Challenge :: Extract every line of the items below and reproduce each one word for word. Leave the pictures out of your answer.

Records from a pointing dataset ::
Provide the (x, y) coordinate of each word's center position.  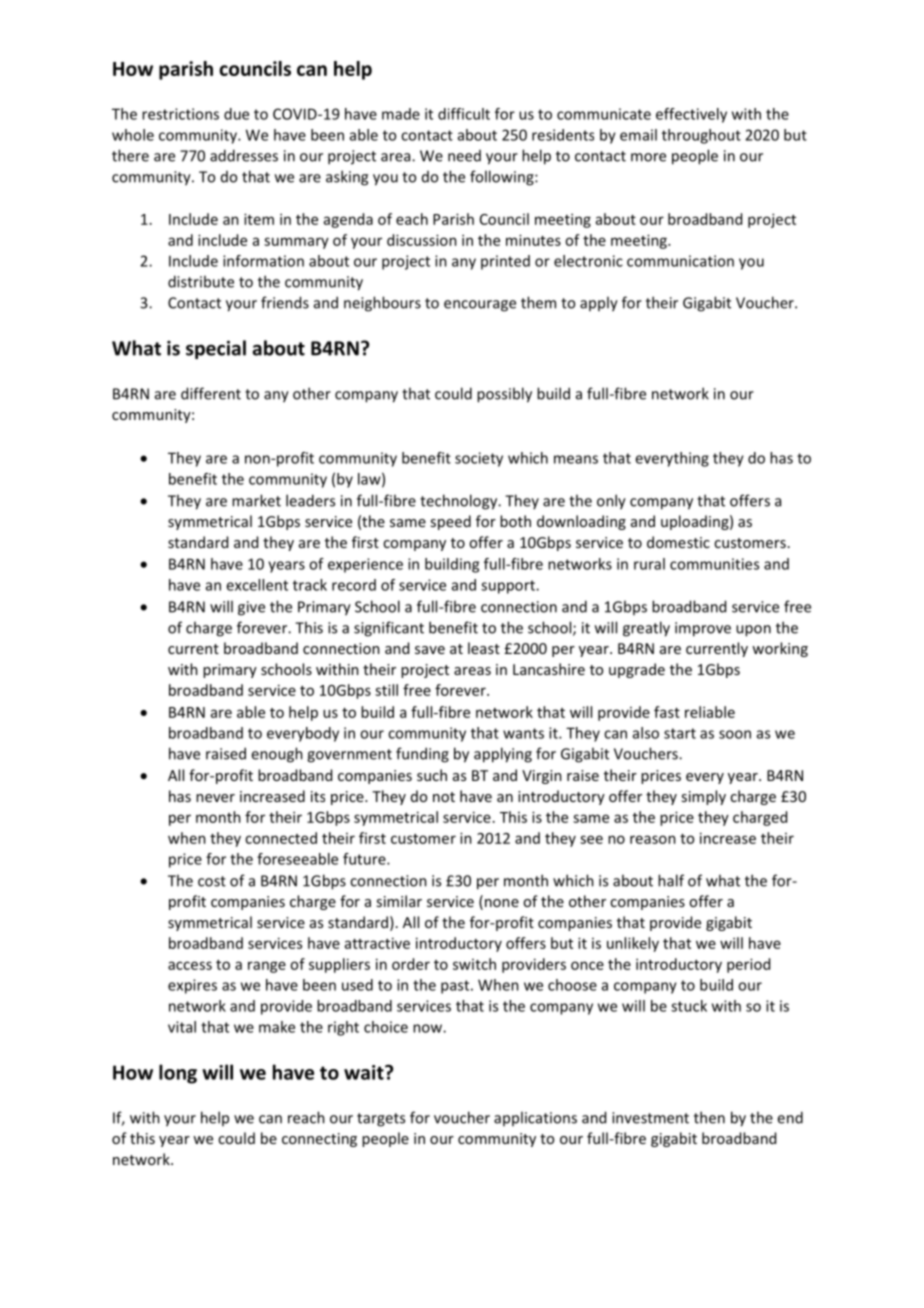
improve (703, 629)
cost (212, 881)
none (502, 903)
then (709, 1117)
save (430, 650)
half (671, 880)
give (251, 608)
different (211, 393)
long (178, 1074)
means (576, 459)
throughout (701, 136)
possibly (504, 395)
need (464, 156)
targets (381, 1120)
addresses (244, 155)
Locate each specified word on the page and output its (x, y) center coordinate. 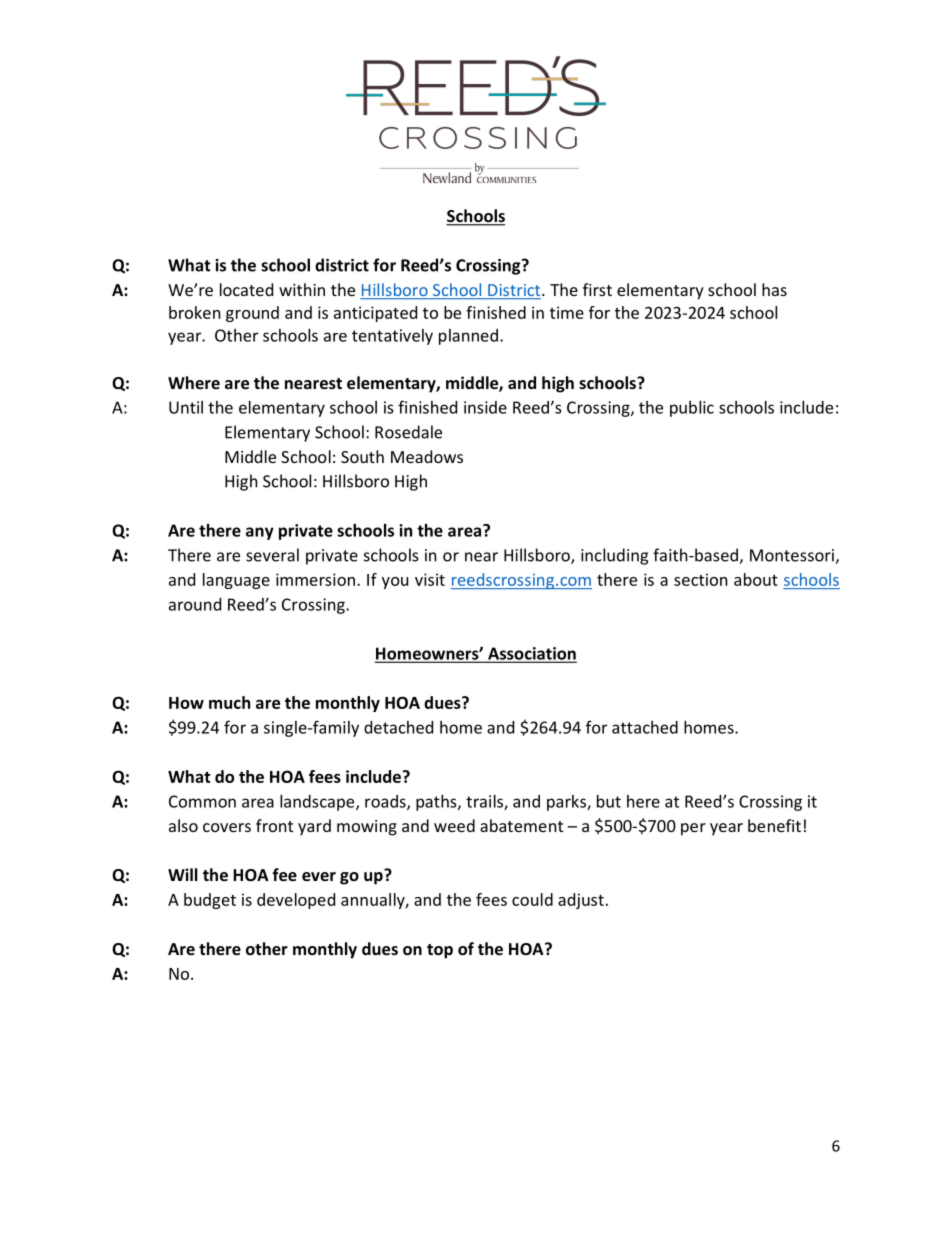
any (260, 533)
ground (252, 314)
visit (430, 579)
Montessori (793, 556)
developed (296, 901)
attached (645, 727)
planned (468, 337)
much (229, 702)
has (774, 289)
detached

Result ::
Provide the (x, y) coordinate of each word's center position.  
improve (703, 629)
cost (212, 881)
none (502, 903)
then (709, 1117)
save (430, 650)
half (671, 880)
give (251, 608)
different (211, 393)
long (178, 1074)
means (576, 459)
throughout (701, 136)
possibly (504, 395)
need (464, 156)
targets (381, 1120)
addresses (244, 155)
Locate each specified word on the page and output its (x, y) center coordinate. 
any (260, 533)
ground (252, 314)
visit (430, 579)
Montessori (793, 556)
developed (296, 901)
attached (645, 727)
planned (468, 337)
much (229, 702)
has (774, 289)
detached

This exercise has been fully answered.